In fact, these different sugar structures are the origin of our A, B, and O blood types. The A, B, and O designations refer to three distinct carbohydrate structures that are found at the surface of blood cells. If you transfuse a patient with blood cells that have a carbohydrate structure different from the one that their own body naturally produces, the immune system sees these cells as unwelcome invaders which leads to their rapid destruction.

The labels A, B, and O used to describe blood types arise from three different carbohydrate structures found at the blood cell surface. Carbohydrate structures are often graphically depicted as a combination of symbols, where each shape and color combination indicates different sugar subunits. (Illustration: Blood cells taken from CleanPNG.)

Although carbohydrates typically keep our own cells safe from immune system attack, they can also work against us. For instance, after an organ or tissue has suffered from reduced blood flow (heart attack, stroke, etc), cells in the tissue change their carbohydrates to indicate that they are damaged. These new carbohydrate structures can cause the damaged tissue to be targeted by immune cells, adding further insult to the injury. This also occurs in organ transplantation, and is an important cause of transplant rejection.

Pathogens with a sweet-tooth

These cell-surface carbohydrates are also exploited by infectious pathogens. For instance, Escherichia coli strains associated with urinary tract infections use carbohydrate-binding proteins to firmly attach to bladder cells to avoid being flushed out when we urinate. Or consider the influenza viruses, which only infect cells coated with a particular carbohydrate structure. In fact, the naming of different influenza strains, such as H1N1 that we became so familiar with in 2009, is based on two different carbohydrate-associated proteins: hemagglutinin (H) which binds to a particular carbohydrate structure and enables viral entry into the cell, and neuraminidase (N) which removes a cell-surface carbohydrate and frees the virus to migrate and infect adjacent cells.

Even SARS-CoV-2 and other coronaviruses are known to utilize carbohydrates for viral entry into cells. And viruses have also figured out how to use these carbohydrates against us. They are masters at mimicking our own structures to avoid detection by immune cells.

The influenza virus recognizes human cells to infect by binding to cell-surface carbohydrates that contain a particular sugar subunit called sialic acid. Binding to these structures enables the virus to enter the cell. (Illustration: Virus and cell membrane taken from Servier.)

Sugars as therapeutics

Most of what we know about cell-surface carbohydrates has been discovered in the last 30 years, a fortunate consequence of improved technologies that have enabled us to identify discrete carbohydrate structures, which are notoriously difficult to isolate and characterize.

Learning more about these interactions, our team within the Department of Pharmaceutical Sciences at the University of Basel is interested in applying this knowledge to develop new drugs. Sugars themselves are not suitable drug candidates, as they are rapidly metabolized and eliminated from the body when not attached to a cell-surface. Thus, our research involves the development of carbohydrate-based mimetics, which can retain biological activity but have improved ‘drug-like’ properties. For example, in organ transplantation we can design carbohydrate-based molecules which prevent immune cells from recognizing transplanted tissue. Using a similar approach, we can design inhibitors to occupy protein binding sites so that pathogens can no longer adhere to or infect host cells, offering a ‘sweet’ alternative to traditional antibiotics.

Sugar-based therapeutic molecules can be used to interfere with carbohydrate-based interactions to avoid undesirable biological responses. Since carbohydrates themselves are not suitable drug candidates, we are actively researching ways to design ‘glycomimetics’, which retain biological activity but have enhanced therapeutic properties. (Illustration: Kidneys and cell membrane taken from Servier.)

**Recorded information:**
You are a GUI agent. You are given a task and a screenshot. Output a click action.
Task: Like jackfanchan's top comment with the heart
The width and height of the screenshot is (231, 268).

**Description of the task:**
In the passage on cell-surface carbohydrates, what protein does the N in influenza strain names such as H1N1 refer to?

**Written response:**
Neuraminidase